Karayılan is clear: He wants us to believe the Kurdish problem will never be solved without input from the PKK. Laying down weapons must happen with, not without, preconditions. He sees a certain change “for the better” in the military, but questions whether there is political resolve and leadership there. He also questions the determination of Prime Minister Recep Tayyip Erdoğan not to leave the initiative to the armed forces.
Where does this leave us?
The picture is rather unchanged: The military leadership is keen on drawing a red line between individual and collective rights and is rather determined to stop trespasses on the latter, limiting the government’s room for maneuver. Mobilization in the region immediately after the local elections signaled a deeper concern that the Kurdish resolve around the PKK and its jailed leader, Abdullah Öcalan, would be fought primarily in the language of arms. The statement by Başbuğ that shorter military service may be abolished soon could be seen as a step in escalation in that context. After the recent attacks by the PKK, a land operation on Iraqi soil must not be seen as a remote possibility.
The PKK is doing its best to escalate the situation, too. The remote-controlled mine explosion could not, despite Karayılan’s regrets, be explained as an act of “defense”: it was meant to provoke, as a show of strength in a turf battle. No regular army could fail to respond to it. In that context, Karayılan’s call of “let us silence the guns” -- as he talks about the cease-fire that ends on June 1 -- loses its meaning entirely. He lost credibility as soon as he spoke.
He makes no sense either when he blames Germany and France for taking advantage of the violence in Turkey by putting the blame on Ankara for unwillingness to conduct political reforms. He avoids the issue of the PKK as the sabotaging actor in the European Union process by abusing the popularity of the DTP as an avenue in a peaceful policy-making process in this bloody issue. Perhaps, he is encouraged by the fact that the European Commission does not speak in clearer language to condemn and invalidate what the PKK stands for in today’s world. The meek stance of Brussels, unhelpful for the government, even vis-à-vis the military, only extends the suffering due to the standoff.

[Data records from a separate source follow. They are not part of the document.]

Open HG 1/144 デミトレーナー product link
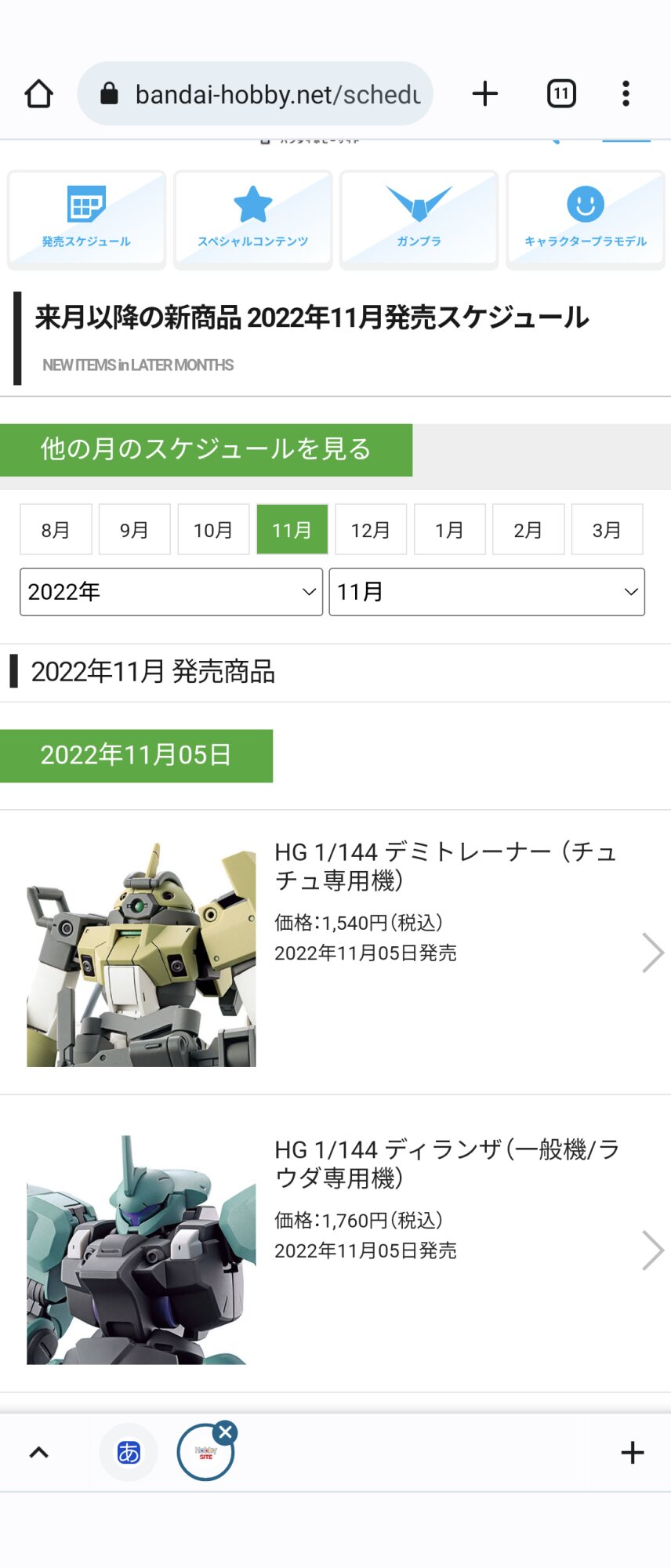The width and height of the screenshot is (671, 1568). click(x=336, y=953)
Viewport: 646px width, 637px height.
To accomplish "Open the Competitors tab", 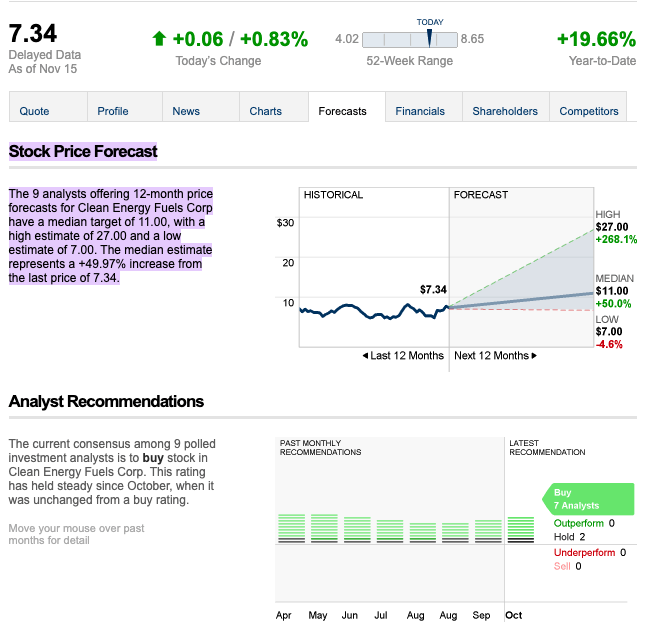I will pyautogui.click(x=589, y=111).
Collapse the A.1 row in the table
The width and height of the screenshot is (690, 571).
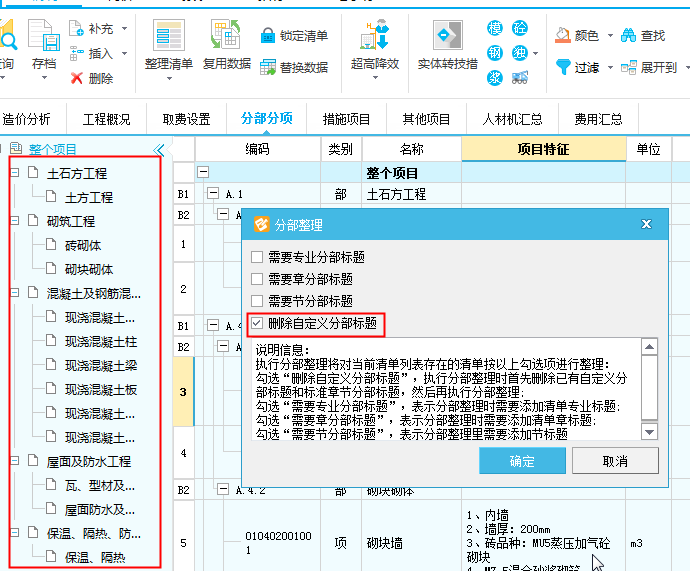point(212,194)
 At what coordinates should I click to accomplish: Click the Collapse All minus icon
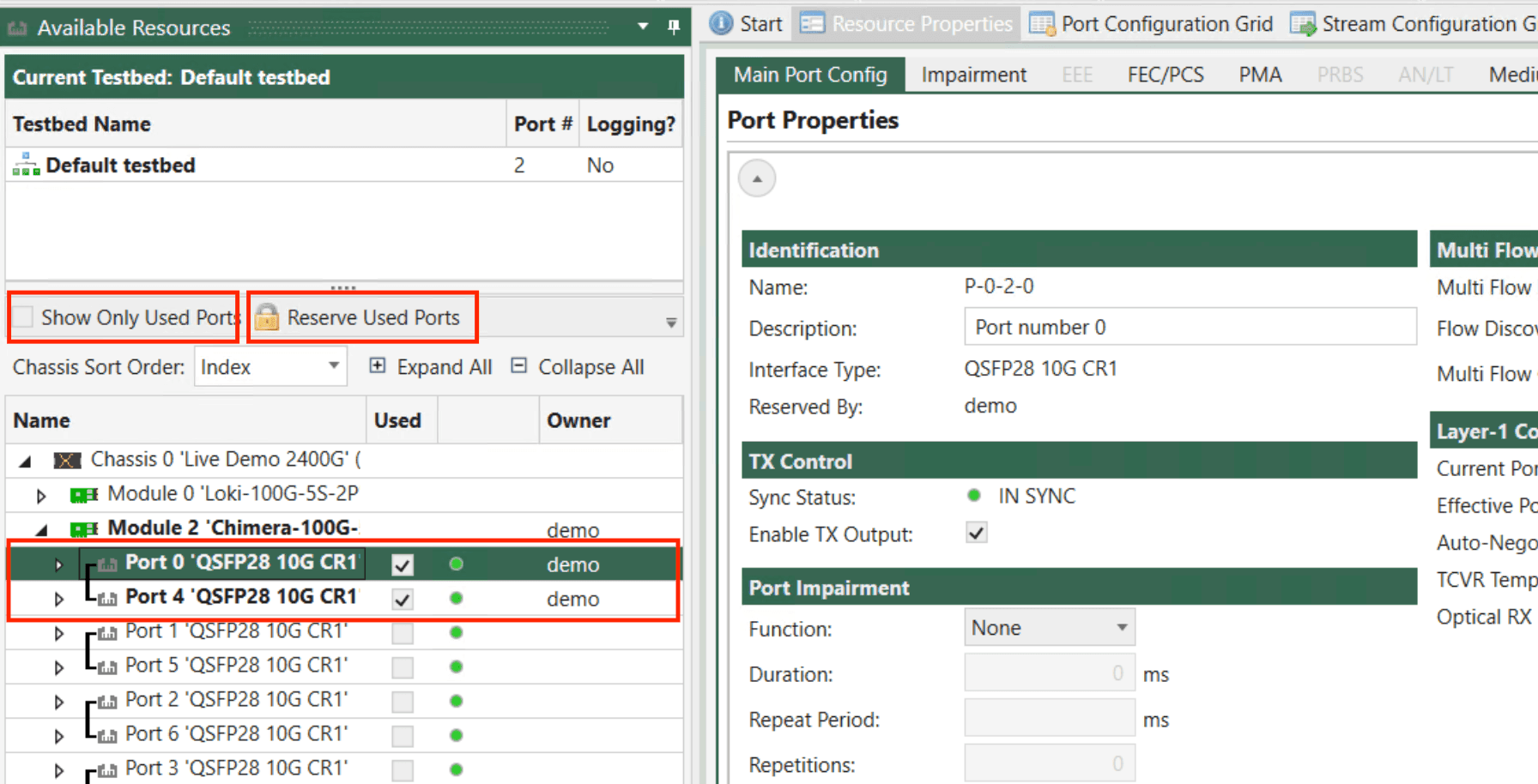pyautogui.click(x=518, y=366)
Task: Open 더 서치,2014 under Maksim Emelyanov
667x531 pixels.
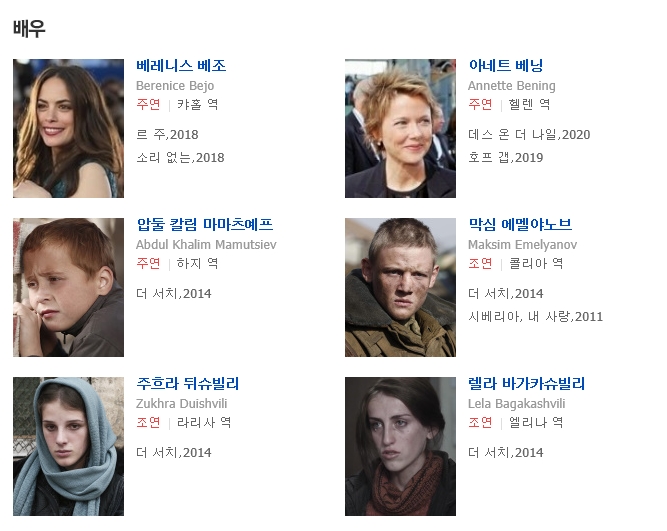Action: (506, 294)
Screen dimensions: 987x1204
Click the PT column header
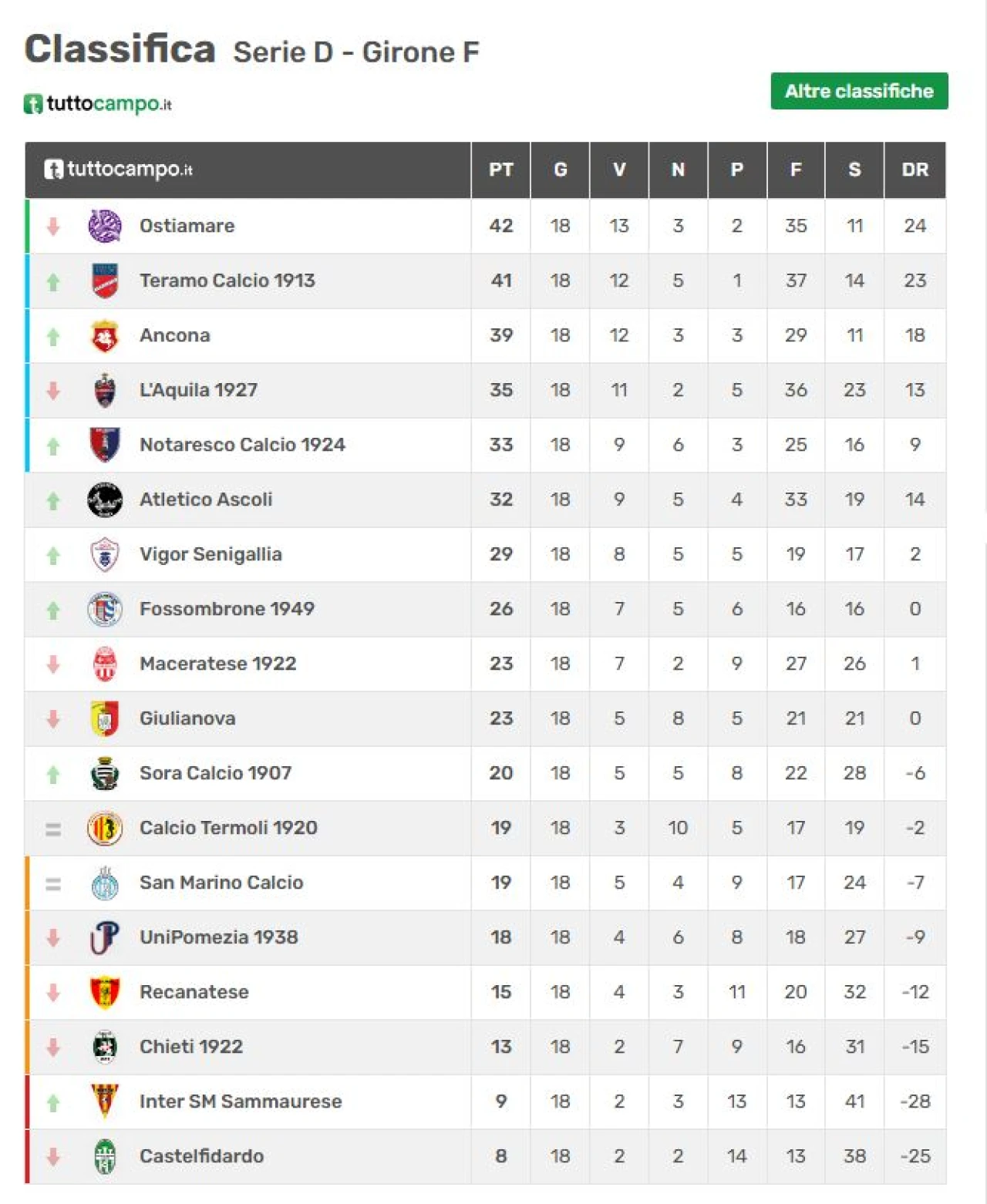click(x=501, y=170)
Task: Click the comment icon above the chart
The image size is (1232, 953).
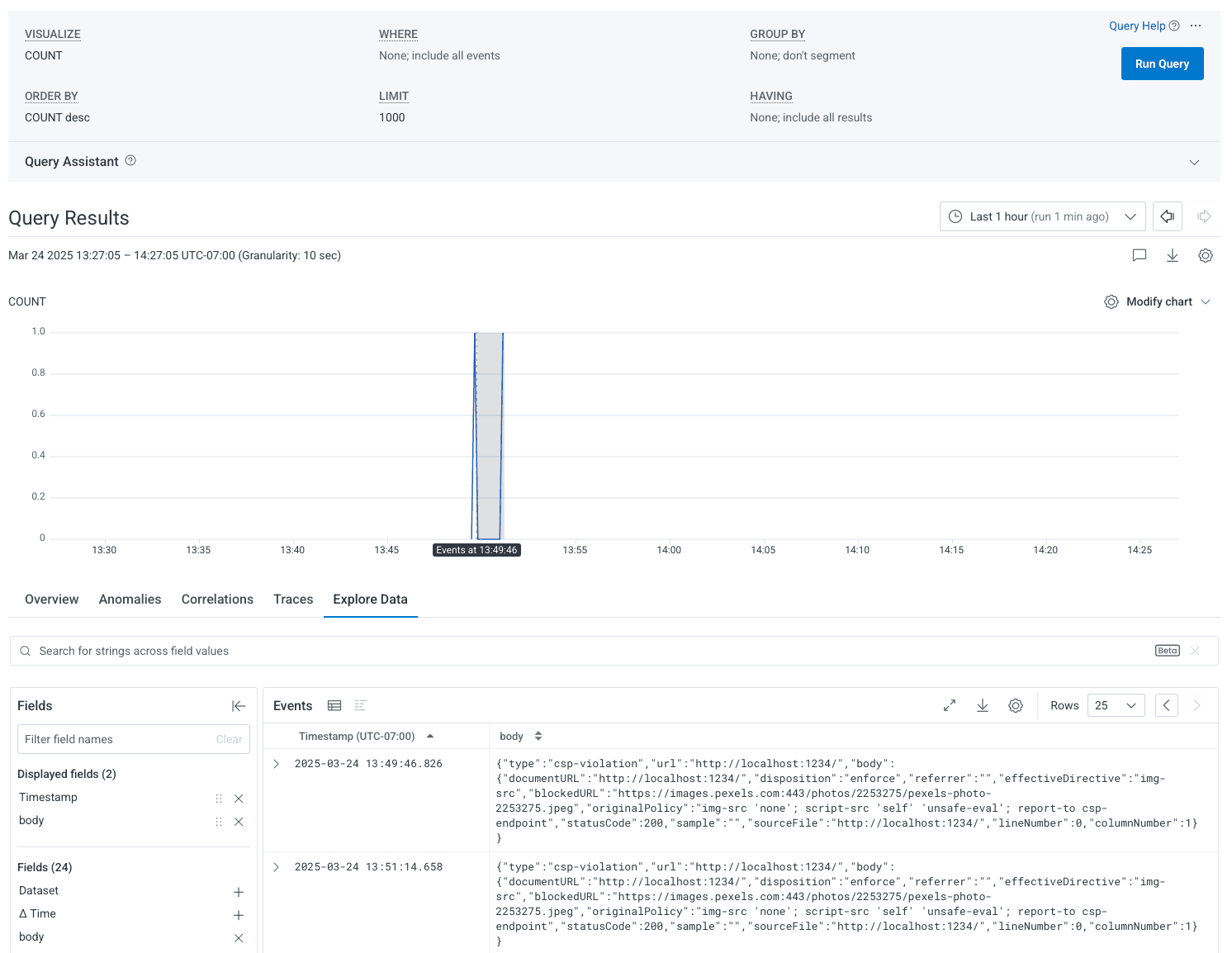Action: pos(1140,255)
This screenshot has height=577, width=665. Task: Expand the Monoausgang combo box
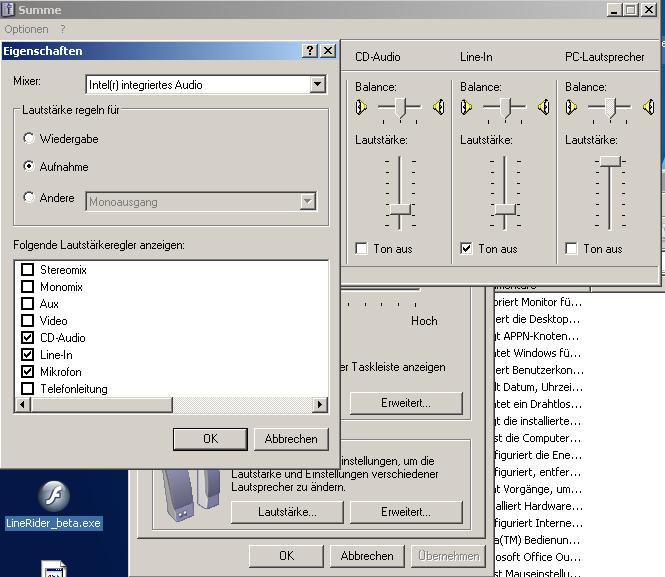pyautogui.click(x=308, y=202)
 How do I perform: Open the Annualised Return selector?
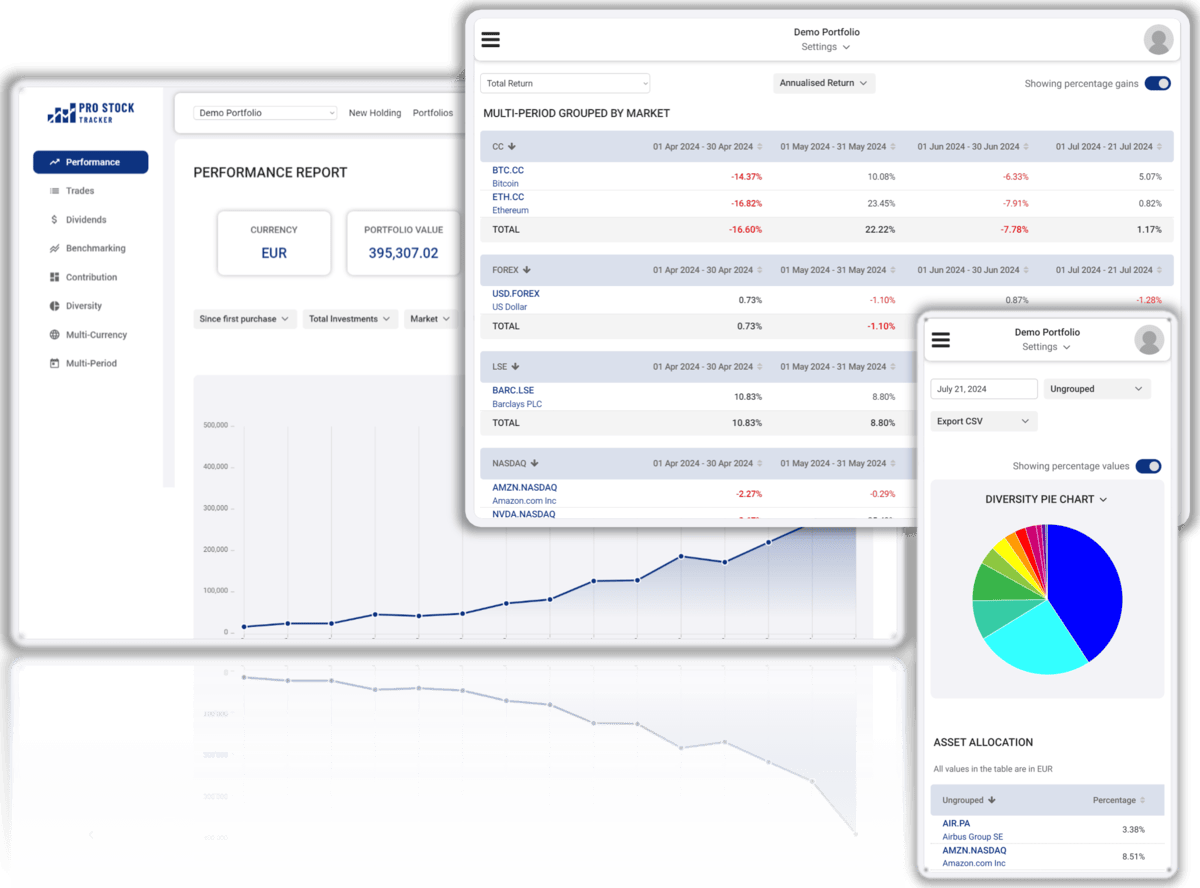click(x=823, y=83)
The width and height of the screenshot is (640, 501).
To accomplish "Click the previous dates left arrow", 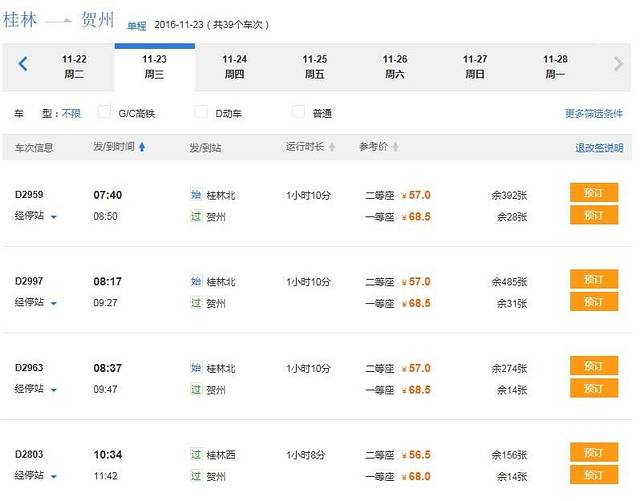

Will we have to wait for another spring to see a change of mood? It looks as if political boldness must be combined with some creative thinking. Yes, the American role will make a difference, as much as the Iraqi Kurds’ line of pressure. But, if we are to seriously talk about disarming a group standing as a stumbling block before possible stability in the region, realism is needed rather than petrified “red-line” thinking. People like Karayılan are of less importance as key players: one would have to turn to the jailed leader, Öcalan, and start a carefully orchestrated dialogue process in parallel with a dialogue process with the DTP leadership. Will the jailed leader sacrifice himself for the enhanced collective rights of Kurds or does he see it as a path of self-liberation? It will be a test for Öcalan at the end of the day. He may choose the unselfish alternative -- no one knows.
In the given impasse, the reality is that many Kurds are voluntary hostages of a cult. The mythology of the leader is only strengthened by each act of violence, no matter which side it stems from.